Forget my previous post… Its all junk shallow thinking… Sorry If I had wasted your time

Your idea was my first thought as well, but it is a bit subtle to realise that a local maxima in n subsets of the data isn’t necessarily an element of the set of n maximum values in the data set, and similarly that a given subset might contain more than one element of the set of n maximum values. Which is why and incomplete reduction without any form of sorting can not be guaranteed to work in this case.

Absolutely Avidday. Thanks for pointing out. My stupidity and laziness astounds me all the time…

I would say that having just the output array sorted/heaped is enough.
I would start setting all output items to 0x80000000, lowest negative int or 0, if unsigned.
Than performing sorted insertions in the output, performing one “scan” of the input, would be enough.
I think this is going to perform better than full sorting all the input array. Am I missing something?

@Siggis…,

I dont understand your algorithm. Heaping is the best way as I understand… I dont understand how you avoid comparisons… Can you elaborate?

OK.

I have seen the suggestions based on the idea of sorting the 1024 elements input vectors and getting the first 64. IMHO this is overkilling, since you are sorting 980 960 elements that you will trash into the basket. Furthermore sorting algorithms have usually the constrain to work in place (I do not know about the referenced ones in particular) - and this is not the case.

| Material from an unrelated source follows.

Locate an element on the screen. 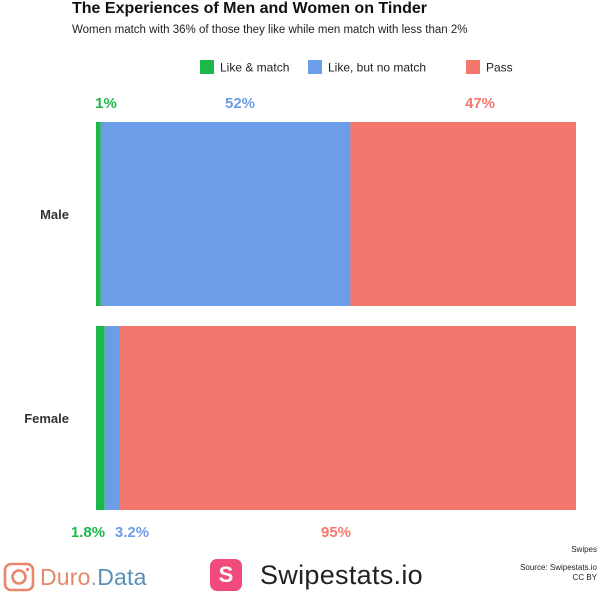 Image resolution: width=599 pixels, height=598 pixels. swipestats-logo: S Swipestats.io is located at coordinates (316, 575).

My idea can elaborate in this way:

  • initialize “output” to 0x80000000 - that’s an heap containing all the same values. Actually you can build the starting output heap out of the first 64 elements of “input”… That’s probably faster, and for sure clearer!

  • iterate over the remaining input[i]s elements:

— if input[i] is in the output heap (larger than the smallest) remove the smallest and insert input[i] in its place

— reorder the heap

The latter 2 operations can be differently combined for best optimization: probably letting the smallest be the heap radix fasten thing up. So the heap will be sorted bottom up, starting from the 64th element. The age of the latter idea is about 30 seconds - come out just writing the post.

However this will lead to about 1024log(64) operations, that is quite better than 1024log(1024) - exactly as better as 6 over 10. This as theory.